Toujours ici encore. Vos lettres se promènent mais elles m'arrivent je n’ai pas fixé de jour, je lèverai le camps du soir au matin. Je suis restée emballée depuis 8 jours. Morny est bien malade, et découragé. Il ne veut pas rester ici, mais il ne se décide pas. La conversation me plaît et m’amuse, je m'ennuierais à Schlangenbad profondément. Hélène m'écrit pour m'exhorter à rester. Elle sait que l'ennui est ma plus grande maladie. Enfin je suis encore là, sans savoir si j’y serai demain. Nous avons des chaleurs excessives. On ne peut pas bouger le jour. On ne peut pas dormir la nuit.
Pas de nouvelles. D'Orient rien militairement & politiquement on élabore quelque nouveau protocole qui voudra dire que nos propositions ne sont pas acceptées. Je sais ce pendant qu'on les a trouvé pas sables et que sans y donner suite à présent, on les regarde comme des jalons pour l’avenir. L’Espagne. Que va-t-elle devenir ? Je crois que c'est Espartero qui va reparaître et régner.

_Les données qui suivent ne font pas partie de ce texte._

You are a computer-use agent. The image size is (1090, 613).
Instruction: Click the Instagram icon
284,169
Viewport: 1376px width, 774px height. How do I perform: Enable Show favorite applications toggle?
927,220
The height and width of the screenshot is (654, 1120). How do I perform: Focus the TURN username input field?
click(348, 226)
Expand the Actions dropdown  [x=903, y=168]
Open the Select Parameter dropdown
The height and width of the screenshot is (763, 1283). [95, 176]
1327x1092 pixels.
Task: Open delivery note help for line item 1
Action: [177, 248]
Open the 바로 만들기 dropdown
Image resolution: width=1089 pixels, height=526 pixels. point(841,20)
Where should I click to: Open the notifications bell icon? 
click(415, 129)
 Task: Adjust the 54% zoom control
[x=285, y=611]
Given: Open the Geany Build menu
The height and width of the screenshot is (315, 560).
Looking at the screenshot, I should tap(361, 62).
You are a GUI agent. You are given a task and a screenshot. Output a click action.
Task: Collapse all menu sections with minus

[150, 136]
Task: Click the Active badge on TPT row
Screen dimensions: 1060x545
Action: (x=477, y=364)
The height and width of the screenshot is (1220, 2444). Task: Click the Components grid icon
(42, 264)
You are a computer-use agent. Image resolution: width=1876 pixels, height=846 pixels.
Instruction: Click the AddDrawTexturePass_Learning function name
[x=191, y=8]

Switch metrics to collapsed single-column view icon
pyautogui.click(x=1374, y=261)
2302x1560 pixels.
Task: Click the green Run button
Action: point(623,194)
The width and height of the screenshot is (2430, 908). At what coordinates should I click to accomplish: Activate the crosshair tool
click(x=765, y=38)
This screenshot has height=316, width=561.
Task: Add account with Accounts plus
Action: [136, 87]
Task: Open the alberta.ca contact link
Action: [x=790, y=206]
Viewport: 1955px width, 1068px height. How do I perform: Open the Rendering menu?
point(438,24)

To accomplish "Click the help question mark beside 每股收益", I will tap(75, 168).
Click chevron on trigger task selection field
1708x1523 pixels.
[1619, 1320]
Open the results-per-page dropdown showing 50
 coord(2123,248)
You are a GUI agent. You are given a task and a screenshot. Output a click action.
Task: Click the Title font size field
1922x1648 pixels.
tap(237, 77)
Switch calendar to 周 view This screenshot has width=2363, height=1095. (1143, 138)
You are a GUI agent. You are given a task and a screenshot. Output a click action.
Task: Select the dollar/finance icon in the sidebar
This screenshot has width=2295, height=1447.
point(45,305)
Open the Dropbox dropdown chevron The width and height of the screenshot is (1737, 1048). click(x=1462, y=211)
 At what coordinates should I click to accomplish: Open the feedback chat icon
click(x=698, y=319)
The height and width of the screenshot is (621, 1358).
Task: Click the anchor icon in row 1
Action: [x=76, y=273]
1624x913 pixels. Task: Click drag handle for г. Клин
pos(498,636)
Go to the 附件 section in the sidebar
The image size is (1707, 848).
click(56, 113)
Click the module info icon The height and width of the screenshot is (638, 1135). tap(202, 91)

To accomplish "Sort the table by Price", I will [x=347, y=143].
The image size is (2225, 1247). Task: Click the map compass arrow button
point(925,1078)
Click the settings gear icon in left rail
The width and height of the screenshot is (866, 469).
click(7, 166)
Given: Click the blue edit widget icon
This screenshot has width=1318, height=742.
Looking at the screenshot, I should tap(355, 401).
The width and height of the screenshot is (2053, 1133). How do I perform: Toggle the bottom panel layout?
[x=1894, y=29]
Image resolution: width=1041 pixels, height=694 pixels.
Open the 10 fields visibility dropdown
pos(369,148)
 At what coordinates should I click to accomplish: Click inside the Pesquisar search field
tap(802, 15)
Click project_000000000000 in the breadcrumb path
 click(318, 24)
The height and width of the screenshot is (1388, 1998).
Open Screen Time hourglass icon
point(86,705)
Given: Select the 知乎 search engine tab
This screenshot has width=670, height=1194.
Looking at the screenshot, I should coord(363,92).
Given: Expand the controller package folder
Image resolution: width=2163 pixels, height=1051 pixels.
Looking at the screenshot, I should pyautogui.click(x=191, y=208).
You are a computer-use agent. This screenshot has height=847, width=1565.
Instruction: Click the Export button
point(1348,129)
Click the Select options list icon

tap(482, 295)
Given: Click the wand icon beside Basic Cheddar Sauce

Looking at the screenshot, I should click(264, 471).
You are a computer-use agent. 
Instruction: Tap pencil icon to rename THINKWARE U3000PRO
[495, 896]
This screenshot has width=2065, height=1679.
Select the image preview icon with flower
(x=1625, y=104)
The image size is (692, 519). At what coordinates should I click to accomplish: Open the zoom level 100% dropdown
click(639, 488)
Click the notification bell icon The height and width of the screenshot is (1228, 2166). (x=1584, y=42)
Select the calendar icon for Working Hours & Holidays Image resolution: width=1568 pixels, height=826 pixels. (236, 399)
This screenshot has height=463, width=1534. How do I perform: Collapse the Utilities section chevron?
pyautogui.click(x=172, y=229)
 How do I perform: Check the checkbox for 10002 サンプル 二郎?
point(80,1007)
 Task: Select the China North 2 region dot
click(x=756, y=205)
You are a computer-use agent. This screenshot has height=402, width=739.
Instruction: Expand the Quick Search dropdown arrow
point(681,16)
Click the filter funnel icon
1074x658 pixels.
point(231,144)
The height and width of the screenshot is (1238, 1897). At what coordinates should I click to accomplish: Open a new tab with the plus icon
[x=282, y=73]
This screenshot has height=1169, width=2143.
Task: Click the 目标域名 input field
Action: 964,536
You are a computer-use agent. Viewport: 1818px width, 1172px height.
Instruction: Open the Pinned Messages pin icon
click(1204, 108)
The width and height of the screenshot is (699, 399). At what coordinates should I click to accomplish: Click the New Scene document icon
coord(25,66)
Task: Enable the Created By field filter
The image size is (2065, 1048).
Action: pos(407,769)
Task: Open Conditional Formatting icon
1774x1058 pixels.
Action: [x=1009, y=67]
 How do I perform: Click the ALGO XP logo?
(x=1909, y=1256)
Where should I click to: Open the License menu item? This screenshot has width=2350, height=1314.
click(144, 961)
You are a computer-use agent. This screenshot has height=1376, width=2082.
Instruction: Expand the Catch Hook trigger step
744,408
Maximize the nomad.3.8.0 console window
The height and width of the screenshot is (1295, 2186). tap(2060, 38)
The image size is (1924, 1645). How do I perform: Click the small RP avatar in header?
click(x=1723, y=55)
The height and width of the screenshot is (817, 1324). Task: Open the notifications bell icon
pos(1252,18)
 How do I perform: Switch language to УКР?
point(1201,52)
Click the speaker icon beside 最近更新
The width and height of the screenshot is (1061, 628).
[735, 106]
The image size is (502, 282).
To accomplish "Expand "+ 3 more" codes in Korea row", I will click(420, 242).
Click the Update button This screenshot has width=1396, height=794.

Je ne sais sur la mort du général Aurep que ce qu’en disent les journaux. Sa femme avait passé ici il y a une dizaines de jours. Elle ne s’y est arrêté que quelques heures pour me voir. Les journaux sont si menteurs que je ne crois pas encore à cette mort. Si l'Espagne était arrivée dans la belle saison du bavardage de mon salon, que de choses à se dire, et Dumon comme il parlerait ! Adieu. Adieu, que se passera- t-il encore jusqu’au temps où nous nous retrouverons tous ? Ce temps viendra-t-il ? Adieu.